= About this exercise =
When a line of the entries contains "folder", please list that line.
[Data records Boundary: Start]
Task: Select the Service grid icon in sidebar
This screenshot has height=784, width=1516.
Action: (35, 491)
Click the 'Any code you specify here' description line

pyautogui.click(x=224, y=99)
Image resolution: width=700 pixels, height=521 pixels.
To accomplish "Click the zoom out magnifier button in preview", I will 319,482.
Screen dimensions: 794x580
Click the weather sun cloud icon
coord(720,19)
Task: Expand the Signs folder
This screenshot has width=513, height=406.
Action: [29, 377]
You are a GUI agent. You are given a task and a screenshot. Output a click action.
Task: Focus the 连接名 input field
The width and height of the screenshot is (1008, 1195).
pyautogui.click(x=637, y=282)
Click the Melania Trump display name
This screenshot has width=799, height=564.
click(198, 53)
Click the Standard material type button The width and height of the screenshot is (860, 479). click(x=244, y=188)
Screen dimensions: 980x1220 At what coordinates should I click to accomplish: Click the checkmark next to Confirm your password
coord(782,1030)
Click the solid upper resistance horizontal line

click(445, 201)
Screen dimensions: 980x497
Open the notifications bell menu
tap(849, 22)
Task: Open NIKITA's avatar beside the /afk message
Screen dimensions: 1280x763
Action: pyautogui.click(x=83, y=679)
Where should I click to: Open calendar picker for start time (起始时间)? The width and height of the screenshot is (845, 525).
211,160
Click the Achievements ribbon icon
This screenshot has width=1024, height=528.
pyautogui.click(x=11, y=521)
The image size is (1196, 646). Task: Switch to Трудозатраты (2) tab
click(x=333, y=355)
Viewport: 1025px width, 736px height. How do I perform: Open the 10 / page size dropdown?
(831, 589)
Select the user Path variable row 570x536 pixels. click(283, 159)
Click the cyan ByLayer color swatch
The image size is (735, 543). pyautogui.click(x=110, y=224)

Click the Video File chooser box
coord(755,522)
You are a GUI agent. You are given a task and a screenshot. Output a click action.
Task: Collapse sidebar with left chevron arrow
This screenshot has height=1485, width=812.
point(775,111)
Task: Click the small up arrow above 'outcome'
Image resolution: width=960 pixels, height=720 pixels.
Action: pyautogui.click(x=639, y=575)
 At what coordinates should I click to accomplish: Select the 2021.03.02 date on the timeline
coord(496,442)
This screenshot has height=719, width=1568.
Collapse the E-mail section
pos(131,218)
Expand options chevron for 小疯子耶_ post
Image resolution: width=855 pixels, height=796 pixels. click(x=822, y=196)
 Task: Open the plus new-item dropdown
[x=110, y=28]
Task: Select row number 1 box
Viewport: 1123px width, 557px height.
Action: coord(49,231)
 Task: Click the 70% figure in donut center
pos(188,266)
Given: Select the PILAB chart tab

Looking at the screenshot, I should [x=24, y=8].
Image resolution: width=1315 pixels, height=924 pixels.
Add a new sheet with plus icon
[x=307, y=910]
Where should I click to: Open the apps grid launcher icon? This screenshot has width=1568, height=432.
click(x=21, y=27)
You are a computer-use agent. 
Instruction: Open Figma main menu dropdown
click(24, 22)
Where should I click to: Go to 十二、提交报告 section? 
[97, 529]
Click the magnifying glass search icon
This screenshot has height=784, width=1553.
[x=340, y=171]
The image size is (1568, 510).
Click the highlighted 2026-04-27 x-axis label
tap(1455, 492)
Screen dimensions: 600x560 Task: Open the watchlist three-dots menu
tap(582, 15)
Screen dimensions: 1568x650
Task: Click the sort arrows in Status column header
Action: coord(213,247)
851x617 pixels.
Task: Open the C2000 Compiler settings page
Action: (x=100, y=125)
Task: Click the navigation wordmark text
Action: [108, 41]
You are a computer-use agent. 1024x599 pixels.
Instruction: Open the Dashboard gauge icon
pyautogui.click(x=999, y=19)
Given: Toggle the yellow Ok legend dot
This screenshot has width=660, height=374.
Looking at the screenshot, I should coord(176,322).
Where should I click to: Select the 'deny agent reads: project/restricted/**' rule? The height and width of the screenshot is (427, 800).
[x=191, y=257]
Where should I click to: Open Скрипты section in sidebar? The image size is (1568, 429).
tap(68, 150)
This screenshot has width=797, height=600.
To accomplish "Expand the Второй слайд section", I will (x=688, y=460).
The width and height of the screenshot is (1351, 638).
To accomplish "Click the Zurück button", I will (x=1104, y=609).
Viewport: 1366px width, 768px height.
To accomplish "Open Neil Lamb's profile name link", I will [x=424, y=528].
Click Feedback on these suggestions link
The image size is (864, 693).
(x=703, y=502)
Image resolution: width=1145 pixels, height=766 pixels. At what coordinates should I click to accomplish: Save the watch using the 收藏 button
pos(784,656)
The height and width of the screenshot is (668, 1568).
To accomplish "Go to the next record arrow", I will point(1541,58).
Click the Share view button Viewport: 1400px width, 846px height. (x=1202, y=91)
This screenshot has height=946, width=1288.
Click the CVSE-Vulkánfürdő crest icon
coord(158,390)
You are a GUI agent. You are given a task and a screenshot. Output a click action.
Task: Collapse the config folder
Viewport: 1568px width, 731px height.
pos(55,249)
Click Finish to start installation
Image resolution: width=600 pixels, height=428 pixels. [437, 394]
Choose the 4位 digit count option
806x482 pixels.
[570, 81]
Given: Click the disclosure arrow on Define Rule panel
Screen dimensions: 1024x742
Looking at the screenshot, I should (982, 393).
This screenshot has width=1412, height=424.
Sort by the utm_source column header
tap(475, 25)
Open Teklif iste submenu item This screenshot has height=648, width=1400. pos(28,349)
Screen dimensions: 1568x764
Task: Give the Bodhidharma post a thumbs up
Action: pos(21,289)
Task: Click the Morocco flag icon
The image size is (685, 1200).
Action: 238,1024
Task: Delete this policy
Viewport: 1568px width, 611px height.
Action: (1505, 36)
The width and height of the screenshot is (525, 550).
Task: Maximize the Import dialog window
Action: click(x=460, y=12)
[Data records Boundary: End]
= Expected answer =
Task: Expand the Signs folder
Task: Collapse the config folder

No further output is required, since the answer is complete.